Fill an Old Fashioned glass with ice

Add all ingredients

Spread joy

THE MUDDLER

If you don’t have the time or bandwidth to cure orange slices in advance, consider this lesser version of the Bob Borden Holiday Maker, which I developed during my days as an amateur (and at one point professional) bartender, by which I mean, my 30s.

Ingredients

1 thick, half-moon orange slice

1 maraschino cherry (I prefer the fancy, dark-purple variety)

1 sugar cube

3 dashes Angostura bitters

2 oz. + bourbon

Directions 

Place orange, cherry, sugar cube, bitters and a splash of the bourbon in a cocktail shaker.

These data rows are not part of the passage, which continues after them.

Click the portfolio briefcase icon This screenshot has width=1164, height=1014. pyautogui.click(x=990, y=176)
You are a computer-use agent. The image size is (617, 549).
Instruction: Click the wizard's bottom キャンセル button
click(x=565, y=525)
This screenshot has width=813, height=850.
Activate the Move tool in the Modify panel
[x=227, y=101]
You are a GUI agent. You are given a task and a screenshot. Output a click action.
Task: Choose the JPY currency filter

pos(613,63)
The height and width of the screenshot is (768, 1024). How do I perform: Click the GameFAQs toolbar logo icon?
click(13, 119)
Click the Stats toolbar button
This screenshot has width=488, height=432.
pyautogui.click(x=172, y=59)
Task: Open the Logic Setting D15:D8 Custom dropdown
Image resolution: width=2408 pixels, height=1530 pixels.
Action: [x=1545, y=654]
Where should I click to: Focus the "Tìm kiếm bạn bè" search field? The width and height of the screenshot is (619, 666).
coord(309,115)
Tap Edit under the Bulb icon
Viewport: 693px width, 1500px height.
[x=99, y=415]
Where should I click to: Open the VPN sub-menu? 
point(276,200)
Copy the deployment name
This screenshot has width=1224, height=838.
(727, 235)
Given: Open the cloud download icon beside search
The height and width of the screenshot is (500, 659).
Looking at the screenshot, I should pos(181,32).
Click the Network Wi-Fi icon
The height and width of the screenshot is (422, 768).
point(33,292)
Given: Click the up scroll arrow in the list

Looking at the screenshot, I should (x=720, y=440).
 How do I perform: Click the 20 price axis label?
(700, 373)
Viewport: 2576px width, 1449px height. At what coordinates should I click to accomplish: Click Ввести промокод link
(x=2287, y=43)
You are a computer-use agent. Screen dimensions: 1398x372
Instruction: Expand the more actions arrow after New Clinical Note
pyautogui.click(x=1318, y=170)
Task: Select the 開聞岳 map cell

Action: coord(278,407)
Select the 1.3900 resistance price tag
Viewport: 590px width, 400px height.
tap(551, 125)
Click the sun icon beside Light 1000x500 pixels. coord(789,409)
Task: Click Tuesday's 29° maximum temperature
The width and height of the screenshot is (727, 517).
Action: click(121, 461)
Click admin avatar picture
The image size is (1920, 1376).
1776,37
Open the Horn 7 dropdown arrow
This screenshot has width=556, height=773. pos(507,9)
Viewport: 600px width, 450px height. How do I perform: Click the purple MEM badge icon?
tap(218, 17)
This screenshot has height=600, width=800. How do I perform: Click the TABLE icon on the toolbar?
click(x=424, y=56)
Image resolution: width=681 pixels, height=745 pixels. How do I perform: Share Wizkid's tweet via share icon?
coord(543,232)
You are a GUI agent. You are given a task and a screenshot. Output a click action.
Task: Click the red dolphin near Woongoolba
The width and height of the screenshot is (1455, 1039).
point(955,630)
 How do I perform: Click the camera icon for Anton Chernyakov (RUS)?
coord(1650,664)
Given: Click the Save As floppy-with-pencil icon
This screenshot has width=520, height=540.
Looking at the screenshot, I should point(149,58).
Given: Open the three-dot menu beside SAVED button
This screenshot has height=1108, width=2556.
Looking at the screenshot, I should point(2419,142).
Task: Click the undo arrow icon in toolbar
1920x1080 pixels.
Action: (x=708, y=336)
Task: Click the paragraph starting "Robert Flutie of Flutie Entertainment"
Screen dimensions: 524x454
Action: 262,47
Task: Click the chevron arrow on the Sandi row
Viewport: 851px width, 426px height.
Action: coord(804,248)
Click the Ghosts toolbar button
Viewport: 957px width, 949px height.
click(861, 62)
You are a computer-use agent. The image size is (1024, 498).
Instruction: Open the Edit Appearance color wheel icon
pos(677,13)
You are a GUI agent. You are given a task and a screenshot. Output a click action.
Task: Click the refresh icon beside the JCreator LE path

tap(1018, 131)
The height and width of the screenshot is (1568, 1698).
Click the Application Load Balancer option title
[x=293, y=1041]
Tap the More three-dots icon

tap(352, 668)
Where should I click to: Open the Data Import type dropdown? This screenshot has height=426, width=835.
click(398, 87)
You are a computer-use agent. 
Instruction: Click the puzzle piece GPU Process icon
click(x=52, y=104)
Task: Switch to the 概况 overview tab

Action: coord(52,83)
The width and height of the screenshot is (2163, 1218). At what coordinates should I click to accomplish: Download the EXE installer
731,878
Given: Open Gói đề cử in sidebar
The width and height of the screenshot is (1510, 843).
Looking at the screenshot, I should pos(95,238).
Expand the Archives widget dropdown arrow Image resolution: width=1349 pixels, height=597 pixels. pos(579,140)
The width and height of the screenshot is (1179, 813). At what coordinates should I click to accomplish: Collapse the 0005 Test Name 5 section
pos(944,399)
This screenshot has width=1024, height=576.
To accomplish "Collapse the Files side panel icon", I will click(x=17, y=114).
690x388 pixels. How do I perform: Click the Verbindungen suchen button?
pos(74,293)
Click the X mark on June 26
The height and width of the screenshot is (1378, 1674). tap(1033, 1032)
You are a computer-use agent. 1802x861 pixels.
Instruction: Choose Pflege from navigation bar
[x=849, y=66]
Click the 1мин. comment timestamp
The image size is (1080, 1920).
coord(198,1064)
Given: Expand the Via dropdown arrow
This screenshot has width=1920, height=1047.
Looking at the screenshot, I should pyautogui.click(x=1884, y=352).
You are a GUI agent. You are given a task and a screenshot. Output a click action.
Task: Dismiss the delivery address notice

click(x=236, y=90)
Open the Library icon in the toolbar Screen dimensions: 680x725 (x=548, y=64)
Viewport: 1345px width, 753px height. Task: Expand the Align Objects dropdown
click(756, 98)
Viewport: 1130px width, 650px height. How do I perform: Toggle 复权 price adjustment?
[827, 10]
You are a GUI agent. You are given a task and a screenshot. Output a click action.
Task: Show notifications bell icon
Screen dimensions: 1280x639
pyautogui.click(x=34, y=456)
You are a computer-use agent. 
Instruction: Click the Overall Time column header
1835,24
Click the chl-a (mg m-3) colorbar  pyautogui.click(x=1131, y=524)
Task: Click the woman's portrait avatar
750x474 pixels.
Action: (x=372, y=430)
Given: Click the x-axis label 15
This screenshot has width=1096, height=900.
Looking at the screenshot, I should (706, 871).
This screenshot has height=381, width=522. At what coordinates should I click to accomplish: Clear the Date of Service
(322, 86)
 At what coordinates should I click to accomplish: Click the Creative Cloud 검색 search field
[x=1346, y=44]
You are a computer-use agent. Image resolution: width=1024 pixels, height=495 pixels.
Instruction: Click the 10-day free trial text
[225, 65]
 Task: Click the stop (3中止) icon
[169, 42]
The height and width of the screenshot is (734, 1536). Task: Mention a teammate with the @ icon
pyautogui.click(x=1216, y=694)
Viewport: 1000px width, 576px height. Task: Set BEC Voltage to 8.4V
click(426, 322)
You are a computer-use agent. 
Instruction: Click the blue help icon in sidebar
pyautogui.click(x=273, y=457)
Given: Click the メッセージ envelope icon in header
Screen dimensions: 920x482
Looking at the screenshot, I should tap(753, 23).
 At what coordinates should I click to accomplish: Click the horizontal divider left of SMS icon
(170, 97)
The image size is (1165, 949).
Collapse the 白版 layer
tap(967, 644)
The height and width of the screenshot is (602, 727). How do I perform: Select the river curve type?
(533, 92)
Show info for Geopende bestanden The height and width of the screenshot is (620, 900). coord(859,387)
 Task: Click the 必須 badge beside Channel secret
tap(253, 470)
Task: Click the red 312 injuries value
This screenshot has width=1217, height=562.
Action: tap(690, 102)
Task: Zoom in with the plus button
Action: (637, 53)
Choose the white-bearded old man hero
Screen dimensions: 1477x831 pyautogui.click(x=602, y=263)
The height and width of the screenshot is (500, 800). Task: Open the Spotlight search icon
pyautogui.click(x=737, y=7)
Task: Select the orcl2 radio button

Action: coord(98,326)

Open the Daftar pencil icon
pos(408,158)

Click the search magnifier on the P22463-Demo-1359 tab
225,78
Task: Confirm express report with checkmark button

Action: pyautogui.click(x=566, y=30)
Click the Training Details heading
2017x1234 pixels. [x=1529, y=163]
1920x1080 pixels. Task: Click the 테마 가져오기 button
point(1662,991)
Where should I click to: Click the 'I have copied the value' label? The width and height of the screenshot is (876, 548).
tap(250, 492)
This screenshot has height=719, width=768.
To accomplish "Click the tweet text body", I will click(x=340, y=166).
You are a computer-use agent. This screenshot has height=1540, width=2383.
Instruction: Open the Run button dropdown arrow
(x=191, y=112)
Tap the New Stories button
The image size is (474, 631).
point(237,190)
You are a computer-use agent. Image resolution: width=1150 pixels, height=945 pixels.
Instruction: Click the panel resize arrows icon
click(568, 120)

Muddle vigorously for longer than seems necessary. You want the sugar to dissolve, and you want to get not only juice from the orange but also oil from the rind. Sing a song to pass the time. 

Add remaining bourbon — plus a little more because you’re in training for New Year’s Eve — and fill 3/4 full with ice. 

Shake vigorously for longer than seems necessary. You want much of that ice to melt, since you are not adding additional water or soda. Turn the shaking into choreography for the song you‘re singing.

Strain shaker into a rocks glass on top of one of those square, oversized, casually effete ice cubes. 

Garnish with another cherry and orange slice. 

No reason to stop singing and dancing now.

POOR MAN’S OLD FASHIONED

This drink’s name derives from the ease of making it, not the price tag. When you’re surprised by thirsty guests, if you have these nonperishable ingredients on hand, you’ll always have an Old Fashioned–inspired option at the ready. Also, though, if you drink too many, you will wind up poor.

Ingredients

2 oz. bourbon 

1/2 oz. any triple sec or orange liqueur

1/2 oz. Cherry Heering (a dark liqueur that’s made with the fruit skins and must, giving it a deeper color and flavor than that of Luxardo Maraschino liqueur).

Directions 

Add water if you like or soda or ice or tell your friends to make it themselves: You’re busy singing and dancing.  OH

Jane Borden won’t be able to return to her native Greensboro for Christmas this year so she’ll spread Bob Borden Holiday Makers all over Los Angeles.